◆ **WHAT YOU SHOULD DO**: Go through the data below and return each line where the string "życia" appears.

Stored data:
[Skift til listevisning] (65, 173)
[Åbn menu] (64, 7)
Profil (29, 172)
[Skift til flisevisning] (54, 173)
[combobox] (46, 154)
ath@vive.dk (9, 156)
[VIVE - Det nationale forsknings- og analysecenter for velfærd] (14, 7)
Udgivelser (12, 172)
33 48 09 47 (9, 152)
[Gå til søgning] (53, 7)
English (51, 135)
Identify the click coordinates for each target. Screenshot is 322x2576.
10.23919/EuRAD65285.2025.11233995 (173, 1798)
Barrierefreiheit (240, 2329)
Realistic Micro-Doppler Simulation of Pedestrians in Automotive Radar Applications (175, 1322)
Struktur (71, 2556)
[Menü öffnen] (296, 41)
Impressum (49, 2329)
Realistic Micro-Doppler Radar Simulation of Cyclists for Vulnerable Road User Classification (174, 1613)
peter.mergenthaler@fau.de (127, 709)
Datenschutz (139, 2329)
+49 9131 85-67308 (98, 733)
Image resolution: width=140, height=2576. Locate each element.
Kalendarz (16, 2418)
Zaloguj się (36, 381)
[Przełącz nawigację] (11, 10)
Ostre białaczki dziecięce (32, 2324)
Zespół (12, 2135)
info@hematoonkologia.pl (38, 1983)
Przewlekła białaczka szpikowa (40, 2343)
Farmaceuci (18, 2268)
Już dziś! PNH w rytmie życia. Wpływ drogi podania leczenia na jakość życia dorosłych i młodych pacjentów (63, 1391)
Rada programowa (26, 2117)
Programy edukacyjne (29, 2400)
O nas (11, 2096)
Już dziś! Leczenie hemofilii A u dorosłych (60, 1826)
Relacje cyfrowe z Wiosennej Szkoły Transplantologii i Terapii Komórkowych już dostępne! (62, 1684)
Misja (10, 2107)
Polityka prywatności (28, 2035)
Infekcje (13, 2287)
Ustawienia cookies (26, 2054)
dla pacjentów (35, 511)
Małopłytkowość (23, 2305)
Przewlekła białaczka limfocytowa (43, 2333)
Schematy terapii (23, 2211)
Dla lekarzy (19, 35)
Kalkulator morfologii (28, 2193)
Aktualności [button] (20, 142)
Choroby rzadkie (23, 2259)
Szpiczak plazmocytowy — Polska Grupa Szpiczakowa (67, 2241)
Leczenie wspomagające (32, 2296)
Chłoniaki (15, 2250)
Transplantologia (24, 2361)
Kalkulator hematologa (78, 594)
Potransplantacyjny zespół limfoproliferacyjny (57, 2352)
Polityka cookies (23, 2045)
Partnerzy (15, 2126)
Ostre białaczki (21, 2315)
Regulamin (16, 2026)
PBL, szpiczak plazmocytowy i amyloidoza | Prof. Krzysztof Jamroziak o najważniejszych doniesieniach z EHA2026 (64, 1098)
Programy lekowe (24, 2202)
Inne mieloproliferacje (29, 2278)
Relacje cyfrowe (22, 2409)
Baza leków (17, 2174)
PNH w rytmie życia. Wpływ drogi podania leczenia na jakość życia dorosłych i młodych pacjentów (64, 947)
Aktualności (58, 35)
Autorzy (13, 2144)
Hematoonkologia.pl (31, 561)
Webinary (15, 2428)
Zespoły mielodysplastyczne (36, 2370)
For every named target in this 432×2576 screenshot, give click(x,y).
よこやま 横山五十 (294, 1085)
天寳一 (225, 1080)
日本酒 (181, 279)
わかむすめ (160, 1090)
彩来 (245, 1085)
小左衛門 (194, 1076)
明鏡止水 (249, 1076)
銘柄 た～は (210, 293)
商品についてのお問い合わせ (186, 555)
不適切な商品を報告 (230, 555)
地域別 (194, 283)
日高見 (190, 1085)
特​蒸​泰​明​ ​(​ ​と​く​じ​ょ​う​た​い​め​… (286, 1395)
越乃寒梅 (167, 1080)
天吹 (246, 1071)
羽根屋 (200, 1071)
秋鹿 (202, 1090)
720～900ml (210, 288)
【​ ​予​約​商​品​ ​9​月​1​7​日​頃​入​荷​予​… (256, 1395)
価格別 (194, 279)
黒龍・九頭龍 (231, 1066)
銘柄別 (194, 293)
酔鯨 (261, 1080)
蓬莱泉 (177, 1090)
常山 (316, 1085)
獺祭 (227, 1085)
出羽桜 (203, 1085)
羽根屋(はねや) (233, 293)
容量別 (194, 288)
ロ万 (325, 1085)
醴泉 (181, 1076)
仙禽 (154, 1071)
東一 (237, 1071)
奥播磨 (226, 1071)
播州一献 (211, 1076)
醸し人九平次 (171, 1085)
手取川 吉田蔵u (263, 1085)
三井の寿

◆ **ANSWER SECTION**:
Już dziś! PNH w rytmie życia. Wpływ drogi podania leczenia na jakość życia dorosłych i młodych pacjentów (63, 1391)
PNH w rytmie życia. Wpływ drogi podania leczenia na jakość życia dorosłych i młodych pacjentów (64, 947)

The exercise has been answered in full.